The "new banks" would have been large EU banks who would have offered retail banking facilities but it would have taken time for them to be set up. These banks would be managed from Germany, Austria, France or somewhere else. To see how it would operate, read up on how the likes of Erste Bank moved into Czech Rep, Hungary, Serbia etc. following the liberalisation of Eastern markets.

The ATM and payment card networks would have gone under as they are owned by the members, i.e. the big Irish banks.
 
How many people used Lehmans for their daily banking?
Washington Mutual (aka WaMu):$327,913,000,000 assets pre-bankruptcy
Daily banking was sold off to Chase. Also, AIB and Bank Of Ireland together command 80% of the market. WaMu did not have such dominance.
CIT Group: $71,019,200,000 assets pre-bankruptcy
I went for a job with them in their office in Blackrock. For a start they're not bankrupt and secondly, they seem only to offer finance for airlines to buy aircraft and for consumers to buy Dell computers.
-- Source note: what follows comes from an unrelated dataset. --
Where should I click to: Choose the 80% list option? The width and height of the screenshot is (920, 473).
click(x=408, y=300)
None of your examples are relevant.
 
None of your examples are relevant.
You forgot the list I originally posted:
http://www.fdic.gov/bank/individual/failed/banklist.html

I know all this stuff. I don't disagree with any of it.

All this stuff could still happen anyway, that's my point.


A market that's dominated 80% by two players is a terrible situation to be in. This needs (needed) to be urgently addressed. Look where it's got us now.